It was really only when it was announced that he was the successful suitor for the hand of Miss Linley, that people began to notice Mr. Long, and then the form that their attention took consisted in their alluding to him as an old fogey, if not an old fool.

Dick noticed that it was mostly the rejected suitors who so alluded to him, and he thought that it showed an amazing amount of weakness on their part: they were simply advertising their own failure—he had said so to his friend Halhed the previous evening in the Long Room, and he made up his mind that, whatever might happen and whatever he might think, he would never betray his own chagrin by calling Mr. Long an old fool.

Of course he could not but feel that it was an act of folly for a man turned sixty to make up his mind to marry a beautiful girl not yet twenty; he thought that he was equal to taking a dispassionate view of the matter. But he would never be heard alluding to Mr. Long as an old fool. He himself was not such a young fool as to give himself credit for any generosity in maintaining an attitude of reticence on this question; he was only determined not to show the same weakness as his friends, who acknowledged Mr. Long to be their successful rival.

But now, after recalling the attitude of Mr. Long when recovering from the effects of the attack made upon him by the three footpads—after recalling the easy tone of his conversation, and the adroitness with which he had obtained from Dick a good deal of information about himself and his prospects, and more particularly his lack of prospects, Dick came to the conclusion that for the first time in his life he had been speaking to one who was indeed a man of the world—a man who understood his fellow men and who could be humorously tolerant of their weaknesses and their prejudices. He could not but feel, however, that among the attributes of a man of the world which he possessed, there was in parts of his conversation a certain element of the enigmatical. For instance, when almost at the point of parting he had said—— What were his exact words?
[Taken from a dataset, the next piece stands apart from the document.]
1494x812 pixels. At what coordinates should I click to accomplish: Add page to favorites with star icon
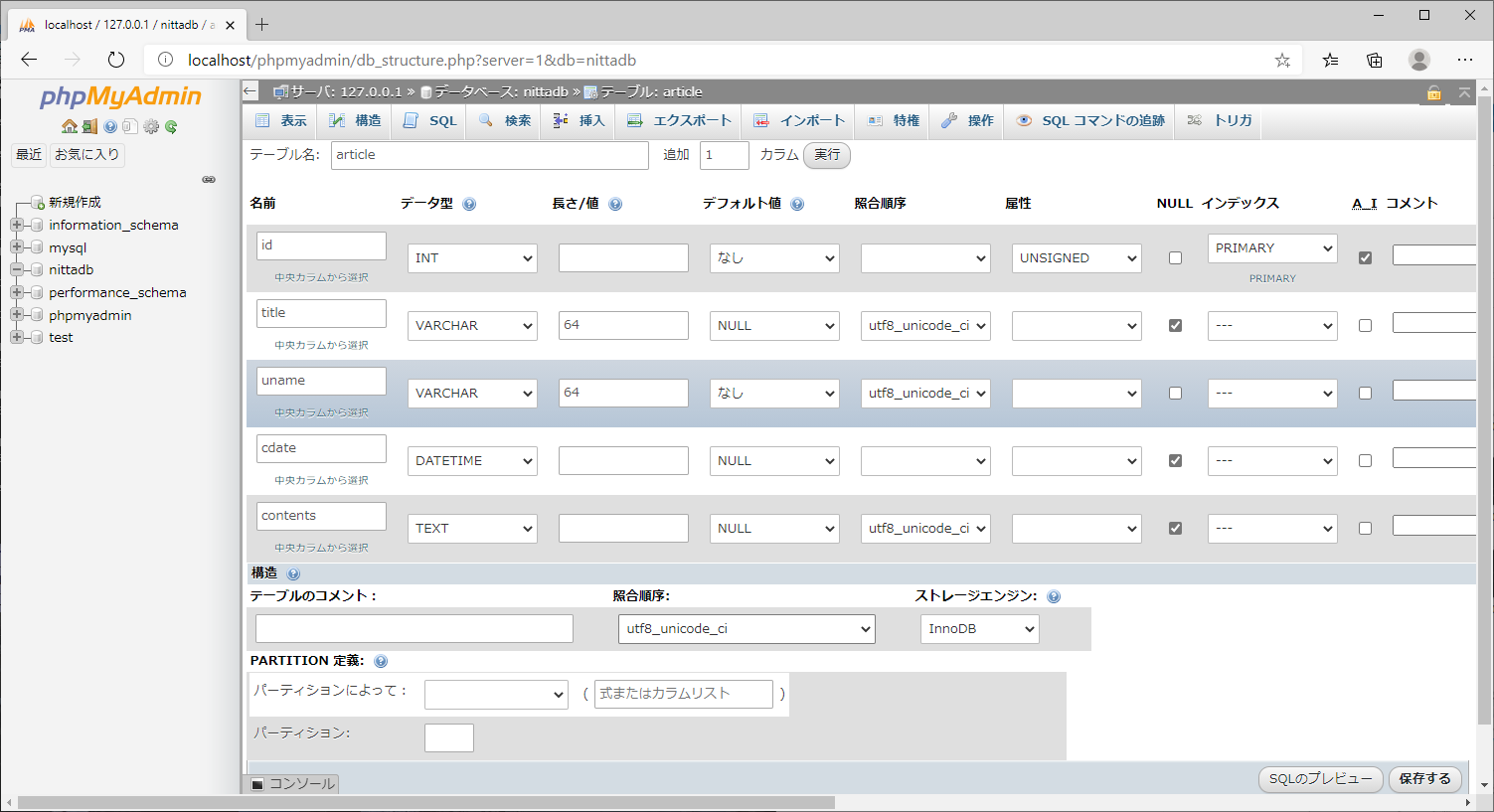tap(1282, 60)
The man whom Elizabeth Linley loves is fortunate.... I am wondering whether that man be you or I.

Those were his very words, and they had puzzled Dick the moment they were uttered. They puzzled him much more now that he recalled them. They were certainly very strange words for such a man as Mr. Long to say at such a time as he had said them. Did they mean that he questioned whether Betsy loved him or Dick; or did he merely mean that he was uncertain whether he or Dick was the more fortunate in regard to some matter quite apart from the love of Elizabeth Linley—say, in the matter of age, or in respect of the adventure in which they had both been concerned? Did he mean that it was an open question whether the man who saves another man’s life or the one whose life has been saved is the more fortunate?

To be sure, his remark about the good-fortune of a man was connected solely with the question of the love of Elizabeth Linley, so that his saying that he wondered whether the fortunate man was himself or Dick, seemed to be simply equivalent to saying that he wondered whether Elizabeth Linley loved himself, whom she had promised to marry, or Dick, who was no more to her than other men. Still, it might be susceptible of a different meaning; for instance.... Great heavens! Could it be that Mr. Long was treating thus lightly the bare possibility that the girl whom he hoped to marry had given all her love to another man?

He could not believe this of such a man as Mr. Long. No; Dick felt that his ear had been over-sensitive. He had allowed himself to be led into a tortuous course of thought, only because Mr. Long had made a pause of perhaps two seconds instead of four between his sentences. It would, he felt, be ridiculous for him to base a theory upon so shallow a foundation. It would be absurd for him to assume that Mr. Long meant to suggest anything more than a casual reflection on a topic worn threadbare in the pulpit—namely, the uncertainty of human happiness.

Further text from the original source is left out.